Driver taksi online berinisial WAH (39) telah ditetapkan sebagai tersangka dan ditahan polisi usai melakukan aksi pelecehan seksual kepada penumpangnya, wanita inisial S (20). Polisi mengungkap, WAH dalam kondisi terpengaruh sabu saat melakukan aksi bejatnya.
"Pada saat dilakukan pengamanan terhadap pelaku, kita lakukan pemeriksaan di Biddokes Polda Metro Jaya dengan hasil pemeriksaan tersangka positif menggunakan narkobat jenis sabu," ujar Direktur PPA-PPO Polda Metro Jaya Kombes Rita Wulandari Wibowo dalam jumpa pers di Mapolda Metro Jaya, Jakarta Selatan, Senin (6/4/2026).
Rita mengatakan, pihaknya juga menemukan alat isap sabu dalam mobil pelaku. Selain itu, ditemukan juga 32 buah bekas paket sabu.
"Kami menemukan di dalam mobil itu ada rangkaian alat yang digunakan pelaku untuk menggunakan narkoba. Kemudian ada alat-alat tadi sabu, ada plastik 32 buah bekas paket sabu," kata Rita.
Aksi pelecehan ini terjadi di kawasan Harmoni, Jakarta Pusat, pada tanggal 14 Maret 2026. Korban saat itu menaiki taksi pelaku tiba-tiba ditanya-tanya dengan kalimat tak senonoh.
"Di situ ada kalimat-kalimat yang menyatakan bahwa si driver ini mengajak berkencan atau mempertanyakan, apakah perempuan ini membuka 'open BO'," ujar Rita.
Dalam perjalanan itu, pelaku malah membawa korban menuju lokasi sepi yang tak sesuai dengan tujuan korban. Kejanggalan-kejanggalan ini pun membuat korban sadar hingga merekam aksi pelaku.
"Kemudian si korban berupaya melakukan perekaman terhadap setiap peristiwa," tutur Rita.

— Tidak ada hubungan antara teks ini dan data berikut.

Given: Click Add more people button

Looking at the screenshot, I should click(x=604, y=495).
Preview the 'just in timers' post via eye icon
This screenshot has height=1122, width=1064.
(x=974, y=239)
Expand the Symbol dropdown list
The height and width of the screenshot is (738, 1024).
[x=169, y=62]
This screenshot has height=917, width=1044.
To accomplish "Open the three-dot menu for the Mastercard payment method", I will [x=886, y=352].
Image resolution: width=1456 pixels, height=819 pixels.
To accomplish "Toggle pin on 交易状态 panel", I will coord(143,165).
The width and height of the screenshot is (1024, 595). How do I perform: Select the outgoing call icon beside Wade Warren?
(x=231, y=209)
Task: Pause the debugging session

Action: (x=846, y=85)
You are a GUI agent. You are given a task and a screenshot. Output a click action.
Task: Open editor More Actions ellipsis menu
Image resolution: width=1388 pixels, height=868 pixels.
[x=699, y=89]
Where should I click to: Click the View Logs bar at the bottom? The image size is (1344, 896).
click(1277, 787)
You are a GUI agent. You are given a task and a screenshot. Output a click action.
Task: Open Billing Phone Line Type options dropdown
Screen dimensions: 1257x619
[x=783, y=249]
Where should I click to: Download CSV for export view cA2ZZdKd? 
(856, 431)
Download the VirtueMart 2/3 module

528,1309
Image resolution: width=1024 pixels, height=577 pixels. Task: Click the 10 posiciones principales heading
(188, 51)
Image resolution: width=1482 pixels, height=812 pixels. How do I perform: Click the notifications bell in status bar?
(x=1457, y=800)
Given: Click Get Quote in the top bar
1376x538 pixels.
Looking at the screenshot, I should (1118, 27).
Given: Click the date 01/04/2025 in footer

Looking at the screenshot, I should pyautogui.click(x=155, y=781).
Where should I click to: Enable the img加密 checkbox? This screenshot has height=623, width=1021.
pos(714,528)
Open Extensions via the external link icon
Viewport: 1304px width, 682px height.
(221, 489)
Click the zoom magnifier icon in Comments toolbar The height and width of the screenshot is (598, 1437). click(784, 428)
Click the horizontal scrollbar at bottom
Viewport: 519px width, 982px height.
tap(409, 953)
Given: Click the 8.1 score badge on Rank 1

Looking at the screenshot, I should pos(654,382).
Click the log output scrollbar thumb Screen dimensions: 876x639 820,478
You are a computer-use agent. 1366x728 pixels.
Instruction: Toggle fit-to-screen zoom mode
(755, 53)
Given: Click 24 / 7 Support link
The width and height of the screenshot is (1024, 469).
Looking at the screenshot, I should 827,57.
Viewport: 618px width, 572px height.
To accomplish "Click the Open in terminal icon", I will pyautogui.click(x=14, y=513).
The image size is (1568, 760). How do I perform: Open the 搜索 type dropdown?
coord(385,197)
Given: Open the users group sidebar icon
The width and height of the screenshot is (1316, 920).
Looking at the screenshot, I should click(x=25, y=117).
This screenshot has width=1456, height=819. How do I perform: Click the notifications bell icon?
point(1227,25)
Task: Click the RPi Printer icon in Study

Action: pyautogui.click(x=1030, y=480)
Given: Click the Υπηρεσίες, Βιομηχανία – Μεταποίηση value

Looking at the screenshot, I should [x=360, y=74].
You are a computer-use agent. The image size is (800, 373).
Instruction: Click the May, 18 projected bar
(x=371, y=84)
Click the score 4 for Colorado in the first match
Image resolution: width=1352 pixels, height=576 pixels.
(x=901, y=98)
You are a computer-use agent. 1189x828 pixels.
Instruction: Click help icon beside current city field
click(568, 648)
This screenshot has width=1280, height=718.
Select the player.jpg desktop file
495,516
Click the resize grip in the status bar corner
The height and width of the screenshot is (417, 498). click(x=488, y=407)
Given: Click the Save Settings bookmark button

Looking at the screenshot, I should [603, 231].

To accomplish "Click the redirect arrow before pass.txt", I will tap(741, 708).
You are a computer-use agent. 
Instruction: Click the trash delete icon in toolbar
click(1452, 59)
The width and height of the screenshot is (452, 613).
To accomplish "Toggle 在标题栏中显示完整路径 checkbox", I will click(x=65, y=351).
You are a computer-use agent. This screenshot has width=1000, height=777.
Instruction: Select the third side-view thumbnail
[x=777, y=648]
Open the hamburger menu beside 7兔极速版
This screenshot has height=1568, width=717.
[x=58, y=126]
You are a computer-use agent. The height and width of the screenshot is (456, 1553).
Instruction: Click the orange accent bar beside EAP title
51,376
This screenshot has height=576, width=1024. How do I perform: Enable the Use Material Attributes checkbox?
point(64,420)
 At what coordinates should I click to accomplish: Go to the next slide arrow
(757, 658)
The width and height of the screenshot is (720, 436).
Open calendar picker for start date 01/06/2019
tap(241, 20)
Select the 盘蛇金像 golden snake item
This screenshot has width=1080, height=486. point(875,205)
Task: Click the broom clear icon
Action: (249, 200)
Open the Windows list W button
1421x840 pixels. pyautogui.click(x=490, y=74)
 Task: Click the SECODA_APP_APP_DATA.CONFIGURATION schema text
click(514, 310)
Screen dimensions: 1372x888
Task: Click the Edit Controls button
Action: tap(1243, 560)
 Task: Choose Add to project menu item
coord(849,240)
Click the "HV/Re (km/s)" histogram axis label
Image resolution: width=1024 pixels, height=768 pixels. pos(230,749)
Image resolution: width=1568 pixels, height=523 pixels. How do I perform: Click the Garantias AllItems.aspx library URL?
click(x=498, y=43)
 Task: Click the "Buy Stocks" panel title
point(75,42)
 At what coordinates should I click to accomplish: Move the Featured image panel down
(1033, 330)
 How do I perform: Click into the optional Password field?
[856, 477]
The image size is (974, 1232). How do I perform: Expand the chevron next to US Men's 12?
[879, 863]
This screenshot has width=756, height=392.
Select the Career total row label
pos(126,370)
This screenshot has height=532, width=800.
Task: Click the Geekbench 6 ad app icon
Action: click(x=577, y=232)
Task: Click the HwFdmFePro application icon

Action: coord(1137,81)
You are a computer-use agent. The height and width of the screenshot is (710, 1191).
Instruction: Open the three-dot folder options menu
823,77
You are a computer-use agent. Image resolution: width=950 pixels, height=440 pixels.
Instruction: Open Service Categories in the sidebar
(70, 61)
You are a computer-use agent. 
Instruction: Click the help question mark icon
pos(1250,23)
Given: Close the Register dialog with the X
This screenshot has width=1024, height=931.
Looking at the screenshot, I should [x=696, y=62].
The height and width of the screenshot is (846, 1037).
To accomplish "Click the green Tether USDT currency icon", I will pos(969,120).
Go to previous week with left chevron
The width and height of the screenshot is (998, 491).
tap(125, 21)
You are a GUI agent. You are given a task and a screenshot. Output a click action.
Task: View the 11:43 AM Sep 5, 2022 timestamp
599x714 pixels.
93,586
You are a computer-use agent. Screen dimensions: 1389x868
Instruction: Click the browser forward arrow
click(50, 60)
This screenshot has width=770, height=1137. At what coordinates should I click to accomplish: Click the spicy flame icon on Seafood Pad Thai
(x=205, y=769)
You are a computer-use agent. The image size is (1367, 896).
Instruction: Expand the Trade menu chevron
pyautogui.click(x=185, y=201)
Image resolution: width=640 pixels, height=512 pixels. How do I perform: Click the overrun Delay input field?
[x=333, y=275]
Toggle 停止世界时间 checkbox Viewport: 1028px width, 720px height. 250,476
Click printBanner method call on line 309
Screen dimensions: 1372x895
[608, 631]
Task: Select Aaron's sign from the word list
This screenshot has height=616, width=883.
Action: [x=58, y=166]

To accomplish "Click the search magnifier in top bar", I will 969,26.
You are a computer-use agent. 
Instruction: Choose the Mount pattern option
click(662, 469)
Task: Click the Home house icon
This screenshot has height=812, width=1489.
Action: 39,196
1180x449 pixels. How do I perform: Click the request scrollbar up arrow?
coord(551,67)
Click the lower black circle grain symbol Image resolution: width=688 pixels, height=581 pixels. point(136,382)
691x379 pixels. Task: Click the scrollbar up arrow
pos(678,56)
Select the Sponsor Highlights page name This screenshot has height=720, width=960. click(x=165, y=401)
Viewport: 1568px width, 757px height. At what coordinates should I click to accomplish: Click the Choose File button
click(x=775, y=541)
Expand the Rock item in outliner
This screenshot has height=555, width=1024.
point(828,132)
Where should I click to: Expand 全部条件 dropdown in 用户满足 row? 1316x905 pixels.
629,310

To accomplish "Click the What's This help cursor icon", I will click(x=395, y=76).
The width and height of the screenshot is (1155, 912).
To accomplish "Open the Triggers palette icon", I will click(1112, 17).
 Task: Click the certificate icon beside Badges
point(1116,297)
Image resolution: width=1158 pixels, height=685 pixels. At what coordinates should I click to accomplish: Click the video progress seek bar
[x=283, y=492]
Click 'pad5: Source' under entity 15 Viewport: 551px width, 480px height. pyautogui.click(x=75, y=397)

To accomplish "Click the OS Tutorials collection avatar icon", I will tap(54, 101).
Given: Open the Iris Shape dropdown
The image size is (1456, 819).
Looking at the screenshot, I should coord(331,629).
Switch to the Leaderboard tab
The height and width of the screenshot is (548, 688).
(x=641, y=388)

Mengetahui korban merekam aksinya, pelaku pun panik. Pelaku akhirnya melompat ke kursi belakang tempat korban duduk dan menindih serta mencekik korban.
"Ada timbul kepanikan driver, sehingga dia mencoba merebut, dan melakukan upaya-upaya kekerasan dengan cara seperti tadi menindih, kemudian sempat mencekik korban, dan juga melakukan upaya seolah-olah dia akan menembak si korban dengan menggunakan tangan seperti itu," lanjut dia.
Korban berhasil melawan hingga keluar dan kabur dari dalam mobil korban. Selanjutnya korban pun melaporkan aksi pelaku ke aplikasi taksi online dan memviralkan aksi pelaku.
Kabid Humas Polda Metro Jaya Kombes Budi Hermanto menyampaikan pelaku ditangkap setelah melakukan pelecehan tersebut. Pelaku ditangkap di kawasan Depok, Jawa Barat.
"Pada Rabu, 1 April 2026, terduga pelaku diamankan di wilayah Rangkapan Jaya, Depok, saat berada di dalam kendaraannya," ujar Budi Hermanto, Kamis (2/4).
WAH pun saat ini sudah ditahan oleh Polda Metro Jaya. Tersangka disangkakan dengan pasal 414 ayat 1 huruf B, Pasal 414 ayat 2 undang-undang nomer 1 tahun 2023, dan pasal 16 ayat 1 undang-undang TPKS.